[comp.lang.ada] Performance Benchmarking

roseman@ccu.UManitoba.CA (roseman) (08/09/89)

I'm involved in doing a bit of performance benchmarking work on a couple
of Ada compilers.  I'm wondering if there is anyone else out there doing
similar kind of work.  I've also got a few questions.

Right now we're using the PIWG (Performance Issues Working Group) test
suite to do the tests.  This seems to be "the" standard Ada test suite
out there.  I'm wondering first off if people are using other tests,
and if so, what?  (Furthermore, where did they come from, why are you
using them, etc?)

Second, the machine we're running PIWG on is a Unix based system.  With
the PIWG, we're running into some problems.  The tests themselves are
very very short - total times including iteration is well under a second
for most of them!

The problem with that is its almost impossible to get any accurate
measurements that way - you've got all the little Unix daemons popping in
and out and using up some time.  We have tests which vary from 0 usecs
to almost 4 (per iteration that is), which is most unacceptable!

What can you do to correct things?  Run tests 25 (e.g.) times and take
the best?  The average?  Increase the iteration count to some ridiculous
amount to try to compensate?

I guess this is getting into general benchmarking procedures (any digests
or lists devoted to this out there?).. but how are tests like this supposed
to be used?  Surely, this must be an old problem.  You have various companies
out there who are publishing PIWG numbers for their compilers, but what
are they measuring?  Is it reasonable to measure on a souped-up system
(e.g. high priority, kill the daeomons), or do people want to see results
on a real Unix system?

If anyone has any answers, comments, pointers to any papers covering these
issues, etc.

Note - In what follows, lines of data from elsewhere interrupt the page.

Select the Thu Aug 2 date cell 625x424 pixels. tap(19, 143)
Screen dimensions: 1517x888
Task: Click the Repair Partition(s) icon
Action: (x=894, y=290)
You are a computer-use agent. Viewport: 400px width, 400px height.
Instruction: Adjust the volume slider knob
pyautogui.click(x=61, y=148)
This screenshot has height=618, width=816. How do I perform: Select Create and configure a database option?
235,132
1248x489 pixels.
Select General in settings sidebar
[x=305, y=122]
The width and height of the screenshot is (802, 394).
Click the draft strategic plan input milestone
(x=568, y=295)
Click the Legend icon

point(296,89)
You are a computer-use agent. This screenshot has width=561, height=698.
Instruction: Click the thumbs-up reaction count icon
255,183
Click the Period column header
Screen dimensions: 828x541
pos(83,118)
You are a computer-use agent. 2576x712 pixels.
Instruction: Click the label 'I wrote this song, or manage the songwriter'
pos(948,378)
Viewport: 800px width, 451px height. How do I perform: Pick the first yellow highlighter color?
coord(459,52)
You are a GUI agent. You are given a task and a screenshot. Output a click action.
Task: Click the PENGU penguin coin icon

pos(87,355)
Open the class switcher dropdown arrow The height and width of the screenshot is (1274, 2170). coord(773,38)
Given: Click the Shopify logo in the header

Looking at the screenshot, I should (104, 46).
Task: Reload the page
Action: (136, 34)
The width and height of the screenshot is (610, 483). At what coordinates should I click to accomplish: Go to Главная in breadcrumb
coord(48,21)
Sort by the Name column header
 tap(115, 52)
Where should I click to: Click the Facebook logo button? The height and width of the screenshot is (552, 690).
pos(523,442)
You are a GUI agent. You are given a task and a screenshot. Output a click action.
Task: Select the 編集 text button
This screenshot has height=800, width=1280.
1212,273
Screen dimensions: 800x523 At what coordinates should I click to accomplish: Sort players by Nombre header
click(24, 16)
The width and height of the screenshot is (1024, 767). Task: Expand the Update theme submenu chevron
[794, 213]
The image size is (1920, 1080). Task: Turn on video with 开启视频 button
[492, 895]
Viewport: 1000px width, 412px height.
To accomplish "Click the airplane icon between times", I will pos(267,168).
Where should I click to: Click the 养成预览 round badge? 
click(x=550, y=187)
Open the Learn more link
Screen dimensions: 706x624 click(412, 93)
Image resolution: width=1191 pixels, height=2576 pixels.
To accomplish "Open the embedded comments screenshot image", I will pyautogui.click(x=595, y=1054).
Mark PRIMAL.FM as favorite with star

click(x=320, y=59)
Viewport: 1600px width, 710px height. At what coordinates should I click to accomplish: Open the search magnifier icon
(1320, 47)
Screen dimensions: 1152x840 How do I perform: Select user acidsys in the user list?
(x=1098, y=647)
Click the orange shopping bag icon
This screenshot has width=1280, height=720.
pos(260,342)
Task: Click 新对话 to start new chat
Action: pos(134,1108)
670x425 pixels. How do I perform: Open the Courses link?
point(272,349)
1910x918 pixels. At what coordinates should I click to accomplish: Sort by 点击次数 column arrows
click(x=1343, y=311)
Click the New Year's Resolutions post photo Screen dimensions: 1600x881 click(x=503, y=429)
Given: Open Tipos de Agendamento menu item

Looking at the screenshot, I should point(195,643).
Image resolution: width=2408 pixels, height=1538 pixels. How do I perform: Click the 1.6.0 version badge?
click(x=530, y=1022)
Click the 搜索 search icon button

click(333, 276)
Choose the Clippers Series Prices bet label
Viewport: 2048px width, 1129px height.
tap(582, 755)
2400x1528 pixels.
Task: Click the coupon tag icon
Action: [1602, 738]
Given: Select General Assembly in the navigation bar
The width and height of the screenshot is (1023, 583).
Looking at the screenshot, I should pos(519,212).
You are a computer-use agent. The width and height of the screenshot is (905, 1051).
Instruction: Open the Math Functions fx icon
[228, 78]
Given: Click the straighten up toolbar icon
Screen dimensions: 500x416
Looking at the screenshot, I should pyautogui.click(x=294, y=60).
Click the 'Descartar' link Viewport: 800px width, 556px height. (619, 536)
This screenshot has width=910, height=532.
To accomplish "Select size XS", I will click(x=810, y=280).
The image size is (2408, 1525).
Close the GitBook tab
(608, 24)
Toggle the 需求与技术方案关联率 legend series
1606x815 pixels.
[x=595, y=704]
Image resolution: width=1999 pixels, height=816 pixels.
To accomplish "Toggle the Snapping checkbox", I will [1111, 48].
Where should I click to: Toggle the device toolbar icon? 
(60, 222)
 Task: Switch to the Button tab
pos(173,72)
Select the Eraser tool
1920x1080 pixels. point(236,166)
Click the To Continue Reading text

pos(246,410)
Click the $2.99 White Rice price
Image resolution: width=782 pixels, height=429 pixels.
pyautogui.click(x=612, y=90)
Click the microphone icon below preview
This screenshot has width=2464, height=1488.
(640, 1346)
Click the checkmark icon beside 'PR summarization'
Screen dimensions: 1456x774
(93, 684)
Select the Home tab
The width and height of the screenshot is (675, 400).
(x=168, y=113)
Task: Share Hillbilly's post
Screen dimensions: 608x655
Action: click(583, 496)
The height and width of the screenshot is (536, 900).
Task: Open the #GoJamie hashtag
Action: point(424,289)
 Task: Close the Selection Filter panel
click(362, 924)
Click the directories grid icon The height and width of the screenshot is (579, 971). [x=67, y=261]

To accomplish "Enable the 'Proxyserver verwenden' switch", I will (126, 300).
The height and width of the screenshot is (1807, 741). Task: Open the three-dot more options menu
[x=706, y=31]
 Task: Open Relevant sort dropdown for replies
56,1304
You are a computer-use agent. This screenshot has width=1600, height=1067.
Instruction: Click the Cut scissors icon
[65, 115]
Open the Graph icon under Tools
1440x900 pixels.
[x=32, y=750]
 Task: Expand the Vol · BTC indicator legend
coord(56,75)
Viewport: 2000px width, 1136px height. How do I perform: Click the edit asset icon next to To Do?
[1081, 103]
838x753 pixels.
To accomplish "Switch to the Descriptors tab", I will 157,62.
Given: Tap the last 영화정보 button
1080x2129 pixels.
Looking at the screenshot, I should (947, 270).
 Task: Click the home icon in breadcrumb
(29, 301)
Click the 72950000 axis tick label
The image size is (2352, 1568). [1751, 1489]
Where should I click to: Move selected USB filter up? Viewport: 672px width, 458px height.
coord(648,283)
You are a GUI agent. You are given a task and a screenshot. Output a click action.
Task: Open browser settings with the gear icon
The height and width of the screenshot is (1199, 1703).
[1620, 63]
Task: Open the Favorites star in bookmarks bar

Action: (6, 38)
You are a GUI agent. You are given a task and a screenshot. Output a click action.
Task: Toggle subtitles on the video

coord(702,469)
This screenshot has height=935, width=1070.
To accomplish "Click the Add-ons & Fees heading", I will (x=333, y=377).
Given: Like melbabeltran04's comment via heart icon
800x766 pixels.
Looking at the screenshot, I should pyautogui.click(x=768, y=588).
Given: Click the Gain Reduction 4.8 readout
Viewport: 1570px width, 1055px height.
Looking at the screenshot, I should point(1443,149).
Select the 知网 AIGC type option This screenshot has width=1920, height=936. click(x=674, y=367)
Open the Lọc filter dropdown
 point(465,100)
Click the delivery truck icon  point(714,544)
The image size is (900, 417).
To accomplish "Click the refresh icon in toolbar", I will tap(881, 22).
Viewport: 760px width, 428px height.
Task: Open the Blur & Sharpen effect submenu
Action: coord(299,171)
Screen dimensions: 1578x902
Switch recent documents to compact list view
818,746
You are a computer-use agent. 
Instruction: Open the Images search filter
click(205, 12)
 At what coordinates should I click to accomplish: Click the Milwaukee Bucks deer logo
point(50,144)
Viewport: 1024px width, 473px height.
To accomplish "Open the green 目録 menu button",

I would very much like to hear from you.  I ask only that if
you post to the list that you also send a copy to my userid directly, as
my time is so tight these days I can't keep up with the digest.  Thanks.

Mark Roseman, University of Manitoba
<ROSEMAN@ccu.UManitoba.CA> or <ROSEMAN@UOFMCC.BITNET>

pfw@aber-cs.UUCP (Paul Warren) (08/10/89)

In article <275@ccu.UManitoba.CA>, roseman@ccu.UManitoba.CA (roseman) writes:
> The problem with that is its almost impossible to get any accurate
> measurements that way - you've got all the little Unix daemons popping in
> and out and using up some time.  We have tests which vary from 0 usecs
> to almost 4 (per iteration that is), which is most unacceptable!
> 
> What can you do to correct things?  Run tests 25 (e.g.) times and take
> the best?  The average?  Increase the iteration count to some ridiculous
> amount to try to compensate?

One good way of doing avoiding all the little daemons is to suspend
"cron", which is responsible for getting them running periodically.
Also, things like running the tests during periods of low use, especially
if your machine is part of a network.

Large iteration counts also help.  How are you measuring the times?
Are you using the unix command "time", or are you using CALENDAR.CLOCK
or some other means?  When measuring times under Unix, you can learn
quite a lot from the user cpu, the system cpu and the elapsed time.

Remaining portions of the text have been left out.